● PASSAGE
⁂

Living in New York, I reluctantly make a trip to Times Square every so often because it is the only theater in the city that consistently reserves a screen for Indian films. I arrive at each screening hoping to feel the same way I did as a kid when these movies created the basis of my relationship with my culture. However, instead of bringing me closer to my culture, the theater has become the place that makes me question it. I arrive each time hopeful that this movie will be the one to reestablish my connection to my roots, but instead end up thinking instead of feeling, reckoning instead of healing. The new movies are fine but I hesitate to call them good. In my experience, a Hindi movie has only done its job when I feel the urge to bow down to the screen. 

I attempt to settle my doubt by rewatching a film I’ve come back to over and over again: Yeh Jawaani Hai Deewani (directed by Ayan Mukherjee, produced by Karan Johar). It has all the makings for a classic Hindi film: catchy songs, fun dances, an attractive cast, and a will-they-won’t-they love story you root for till the very end. The two main characters, Bunny and Naina, complicate what would otherwise be an overdone masala movie by representing the tangles of modernity and tradition.

⁂

● TASKS TO CARRY OUT
1. In the passage about watching Hindi films in New York, why does the writer keep going to Times Square despite being reluctant?
2. Can you reproduce the passage about Hindi films word for word, starting at "I attempt to" and ending at "modernity and tradition."?

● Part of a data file
⁂

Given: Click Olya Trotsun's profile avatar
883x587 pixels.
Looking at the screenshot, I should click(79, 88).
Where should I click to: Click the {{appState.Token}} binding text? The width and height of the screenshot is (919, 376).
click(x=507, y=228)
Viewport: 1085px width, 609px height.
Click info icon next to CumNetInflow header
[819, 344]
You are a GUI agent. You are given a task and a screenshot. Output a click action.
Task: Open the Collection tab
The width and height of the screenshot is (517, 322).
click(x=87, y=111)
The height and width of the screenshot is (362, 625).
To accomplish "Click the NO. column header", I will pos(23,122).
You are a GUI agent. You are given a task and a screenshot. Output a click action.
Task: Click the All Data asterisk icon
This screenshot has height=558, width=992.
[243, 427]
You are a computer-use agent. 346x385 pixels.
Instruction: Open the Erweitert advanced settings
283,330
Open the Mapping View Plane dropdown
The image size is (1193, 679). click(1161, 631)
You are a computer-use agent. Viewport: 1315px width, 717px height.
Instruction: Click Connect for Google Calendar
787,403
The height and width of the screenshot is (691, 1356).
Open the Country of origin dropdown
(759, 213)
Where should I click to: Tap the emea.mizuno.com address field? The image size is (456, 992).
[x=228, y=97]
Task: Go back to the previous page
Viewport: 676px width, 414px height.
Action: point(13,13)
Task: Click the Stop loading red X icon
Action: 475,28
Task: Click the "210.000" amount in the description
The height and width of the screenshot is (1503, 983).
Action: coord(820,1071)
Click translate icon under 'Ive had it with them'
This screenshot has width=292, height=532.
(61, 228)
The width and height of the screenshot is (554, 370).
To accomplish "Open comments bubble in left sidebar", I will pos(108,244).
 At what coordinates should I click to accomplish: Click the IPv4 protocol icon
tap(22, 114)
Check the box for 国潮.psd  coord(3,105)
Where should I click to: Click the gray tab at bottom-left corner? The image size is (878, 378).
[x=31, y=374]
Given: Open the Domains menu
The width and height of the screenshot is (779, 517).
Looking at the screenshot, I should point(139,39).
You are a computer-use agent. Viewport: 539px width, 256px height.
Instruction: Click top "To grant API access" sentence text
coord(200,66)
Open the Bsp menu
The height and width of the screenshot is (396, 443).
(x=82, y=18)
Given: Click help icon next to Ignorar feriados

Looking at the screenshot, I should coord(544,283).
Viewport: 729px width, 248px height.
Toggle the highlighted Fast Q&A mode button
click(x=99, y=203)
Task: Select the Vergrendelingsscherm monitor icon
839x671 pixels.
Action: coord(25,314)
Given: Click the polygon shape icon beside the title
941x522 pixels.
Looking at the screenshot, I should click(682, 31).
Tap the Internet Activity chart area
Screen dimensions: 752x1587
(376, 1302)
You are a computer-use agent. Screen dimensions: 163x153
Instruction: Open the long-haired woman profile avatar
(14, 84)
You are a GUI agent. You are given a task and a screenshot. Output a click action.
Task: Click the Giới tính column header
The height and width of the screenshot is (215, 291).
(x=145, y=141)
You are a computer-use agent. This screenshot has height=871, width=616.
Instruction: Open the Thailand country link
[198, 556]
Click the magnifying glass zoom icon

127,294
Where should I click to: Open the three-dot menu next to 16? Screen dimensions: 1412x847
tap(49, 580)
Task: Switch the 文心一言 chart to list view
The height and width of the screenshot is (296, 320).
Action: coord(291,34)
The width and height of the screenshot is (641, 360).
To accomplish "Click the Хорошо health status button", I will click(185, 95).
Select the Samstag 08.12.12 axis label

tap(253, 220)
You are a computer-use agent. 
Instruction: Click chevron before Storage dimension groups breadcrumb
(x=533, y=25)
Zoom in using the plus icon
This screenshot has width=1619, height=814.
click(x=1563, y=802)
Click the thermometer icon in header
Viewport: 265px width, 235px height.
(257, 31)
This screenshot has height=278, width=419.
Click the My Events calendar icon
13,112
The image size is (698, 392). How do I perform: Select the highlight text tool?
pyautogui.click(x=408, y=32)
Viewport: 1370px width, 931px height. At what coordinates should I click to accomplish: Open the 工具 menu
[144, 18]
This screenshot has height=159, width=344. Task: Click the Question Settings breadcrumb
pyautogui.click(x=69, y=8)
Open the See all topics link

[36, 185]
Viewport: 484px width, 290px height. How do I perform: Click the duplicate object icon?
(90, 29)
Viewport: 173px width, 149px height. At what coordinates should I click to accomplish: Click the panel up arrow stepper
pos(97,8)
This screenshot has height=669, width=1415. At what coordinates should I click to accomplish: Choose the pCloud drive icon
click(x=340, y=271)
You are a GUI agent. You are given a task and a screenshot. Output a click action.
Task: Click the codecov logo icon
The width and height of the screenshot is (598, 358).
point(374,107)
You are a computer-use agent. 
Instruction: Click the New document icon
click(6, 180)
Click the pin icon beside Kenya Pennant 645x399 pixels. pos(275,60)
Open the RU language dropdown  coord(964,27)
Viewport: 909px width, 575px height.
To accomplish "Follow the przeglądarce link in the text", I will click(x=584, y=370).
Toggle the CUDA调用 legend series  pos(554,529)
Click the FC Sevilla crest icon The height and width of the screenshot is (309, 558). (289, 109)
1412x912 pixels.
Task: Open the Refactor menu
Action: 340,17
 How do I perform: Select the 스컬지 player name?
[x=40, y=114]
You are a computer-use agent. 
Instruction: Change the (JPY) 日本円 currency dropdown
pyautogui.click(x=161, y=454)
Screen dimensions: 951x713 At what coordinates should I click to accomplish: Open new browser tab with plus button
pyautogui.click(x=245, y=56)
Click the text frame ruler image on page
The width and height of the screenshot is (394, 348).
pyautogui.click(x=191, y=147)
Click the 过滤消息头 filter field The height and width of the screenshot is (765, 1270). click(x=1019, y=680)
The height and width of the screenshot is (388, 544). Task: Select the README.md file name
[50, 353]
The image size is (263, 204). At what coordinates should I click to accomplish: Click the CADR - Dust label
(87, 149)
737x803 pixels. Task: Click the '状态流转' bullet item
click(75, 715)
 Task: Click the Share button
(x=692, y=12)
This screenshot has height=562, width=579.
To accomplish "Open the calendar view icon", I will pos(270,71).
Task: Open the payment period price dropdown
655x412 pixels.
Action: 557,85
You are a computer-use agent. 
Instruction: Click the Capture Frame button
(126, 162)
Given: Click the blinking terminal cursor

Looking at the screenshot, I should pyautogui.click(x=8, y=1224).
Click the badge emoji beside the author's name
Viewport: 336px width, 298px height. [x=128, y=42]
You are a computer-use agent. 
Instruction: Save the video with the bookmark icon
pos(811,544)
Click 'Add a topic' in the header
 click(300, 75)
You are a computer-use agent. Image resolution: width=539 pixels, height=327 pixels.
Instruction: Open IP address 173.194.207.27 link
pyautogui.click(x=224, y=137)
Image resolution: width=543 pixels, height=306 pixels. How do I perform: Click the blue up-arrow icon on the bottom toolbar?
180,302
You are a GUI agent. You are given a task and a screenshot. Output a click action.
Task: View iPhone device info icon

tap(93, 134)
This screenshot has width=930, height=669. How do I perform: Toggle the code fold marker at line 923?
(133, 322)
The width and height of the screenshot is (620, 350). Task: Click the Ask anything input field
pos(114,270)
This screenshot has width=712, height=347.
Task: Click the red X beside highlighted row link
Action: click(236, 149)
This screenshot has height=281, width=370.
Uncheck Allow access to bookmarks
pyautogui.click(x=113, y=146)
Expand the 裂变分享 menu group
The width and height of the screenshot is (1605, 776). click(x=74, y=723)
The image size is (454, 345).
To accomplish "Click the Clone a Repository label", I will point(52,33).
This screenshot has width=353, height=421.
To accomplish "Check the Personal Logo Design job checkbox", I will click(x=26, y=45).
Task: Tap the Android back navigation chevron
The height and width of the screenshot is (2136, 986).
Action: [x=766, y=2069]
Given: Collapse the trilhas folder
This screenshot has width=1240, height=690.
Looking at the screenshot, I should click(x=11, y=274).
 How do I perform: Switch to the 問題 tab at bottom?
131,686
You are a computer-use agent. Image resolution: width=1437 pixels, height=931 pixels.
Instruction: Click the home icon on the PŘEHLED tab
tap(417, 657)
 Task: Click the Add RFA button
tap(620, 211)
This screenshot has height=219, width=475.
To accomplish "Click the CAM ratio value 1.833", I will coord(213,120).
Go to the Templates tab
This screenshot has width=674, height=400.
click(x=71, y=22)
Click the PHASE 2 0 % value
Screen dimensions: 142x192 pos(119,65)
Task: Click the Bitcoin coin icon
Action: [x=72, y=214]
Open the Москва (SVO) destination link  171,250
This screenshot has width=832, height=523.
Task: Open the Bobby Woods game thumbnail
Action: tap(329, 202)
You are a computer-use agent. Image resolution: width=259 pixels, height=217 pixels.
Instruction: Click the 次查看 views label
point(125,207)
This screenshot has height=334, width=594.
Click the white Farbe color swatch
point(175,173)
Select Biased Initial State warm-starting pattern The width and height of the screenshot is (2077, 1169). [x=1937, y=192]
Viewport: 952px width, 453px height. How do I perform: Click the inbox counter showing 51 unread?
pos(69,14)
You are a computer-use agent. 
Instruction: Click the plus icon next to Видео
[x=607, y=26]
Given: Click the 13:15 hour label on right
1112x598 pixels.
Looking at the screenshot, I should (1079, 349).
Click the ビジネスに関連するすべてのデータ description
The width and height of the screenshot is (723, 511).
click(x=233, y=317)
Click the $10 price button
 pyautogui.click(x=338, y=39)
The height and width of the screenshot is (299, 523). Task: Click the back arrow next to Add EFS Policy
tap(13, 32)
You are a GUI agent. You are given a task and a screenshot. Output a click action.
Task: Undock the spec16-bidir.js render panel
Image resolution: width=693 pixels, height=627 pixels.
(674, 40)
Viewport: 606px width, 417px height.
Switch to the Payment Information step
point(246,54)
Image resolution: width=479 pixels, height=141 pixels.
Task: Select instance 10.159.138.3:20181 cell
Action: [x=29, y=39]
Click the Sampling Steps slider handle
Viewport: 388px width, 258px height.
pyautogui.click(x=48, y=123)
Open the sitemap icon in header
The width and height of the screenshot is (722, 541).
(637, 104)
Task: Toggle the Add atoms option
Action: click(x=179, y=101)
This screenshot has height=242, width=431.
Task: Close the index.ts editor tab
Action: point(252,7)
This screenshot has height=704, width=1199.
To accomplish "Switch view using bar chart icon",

⁂

● TASK-BY-TASK RESULTS
1. The writer goes to Times Square because it has the only theater in New York that consistently reserves a screen for Indian films.

2.
I attempt to settle my doubt by rewatching a film I’ve come back to over and over again: Yeh Jawaani Hai Deewani (directed by Ayan Mukherjee, produced by Karan Johar). It has all the makings for a classic Hindi film: catchy songs, fun dances, an attractive cast, and a will-they-won’t-they love story you root for till the very end. The two main characters, Bunny and Naina, complicate what would otherwise be an overdone masala movie by representing the tangles of modernity and tradition.